Baouya said she saw an activist on the ground being beaten before three men grabbed her. One soldier “lifted me up by my hair”, while another “tried to rip off my underwear”, she said.

Speaking in Melbourne, Australia, activist Violet Coco said soldiers had laughed as they “bashed” her, hitting her in the head and kicking her repeatedly.

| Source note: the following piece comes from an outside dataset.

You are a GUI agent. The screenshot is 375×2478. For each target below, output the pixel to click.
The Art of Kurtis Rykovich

Her hand was injured as she tried to protect herself from their blows, she said.

The activists were confined for several days to a part of the ship’s deck surrounded by containers topped with barbed wire, visible in a highly criticised video released by Israel’s far-right National Security Minister Itamar Ben Gvir.

There, Baouya — who says she suffered a cervical spine fracture after the ordeal — was with “around a hundred others with dishevelled hair and bloodied faces”.

Hadjal, who says her foot was injured, said she saw another detainee “come out of the torture container with a swollen face, in a state of shock”. The activists said they slept on the freezing metal and wood floors of the containers, lacking water, hygiene and food, as seawater seeped everywhere.

They accused soldiers of aiming stun grenades and rubber bullets at them.

‘Speaking out’

The activists were taken ashore in Israel and detained in Ktziot prison, where they said they met further abuse.

Security personnel “were insulting us, making animal noises and hitting us with their rifle butts” as we arrived near the port, 32-year-old Tissot told officers of France’s crimes against humanity unit.

Inside a tent, “a soldier landed a massive punch on my head and ribs”, cracking one, he said in his official statement.